Depuis cette époque, la ville resta française, mais subit le contrecoup de tous les événements dont la patrie eut à souffrir.
Deux des derniers combats intéressant Dieppe furent, le premier, une victoire complète; le second, une défaite cruelle. En 1690, Tourville battait, au large du port, les flottes réunies d'Angleterre et de Hollande.
Par malheur, quatre années plus tard, ces mêmes flottes, revenues, s'acharnaient à un bombardement si effroyable que, de Dieppe tout entier, il resta seulement trois monuments: le château, l'église Saint-Jacques et l'église Saint-Remy.
Cette catastrophe sembla être le signal de la décadence de la ville. Le développement toujours croissant du Havre porta une atteinte irrémédiable à son commerce. Enfin, les amoncellements de galets, charriés par le courant qui ronge les plages cauchoises, firent délaisser le port; il resta, cependant, le plus profond et le plus sûr des mouillages de la mer de la Manche.
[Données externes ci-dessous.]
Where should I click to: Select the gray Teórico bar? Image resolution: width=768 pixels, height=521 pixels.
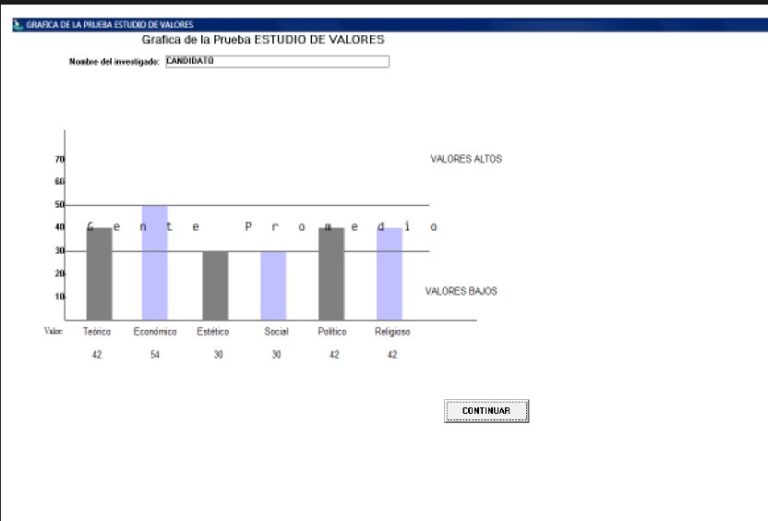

Mais le courage des Dieppois ne s'est pas laissé abattre, tout le possible a été fait, et, malgré les obstacles, ils maintiennent leur bonne renommée de navigateurs et de commerçants. Le cabotage est considérable, les armements sont importants pour la pêche de la morue, du maquereau et du hareng.
Vieux Dieppe.
La pêche côtière est très active, l'envoi du poisson frais à Paris augmente tous les jours.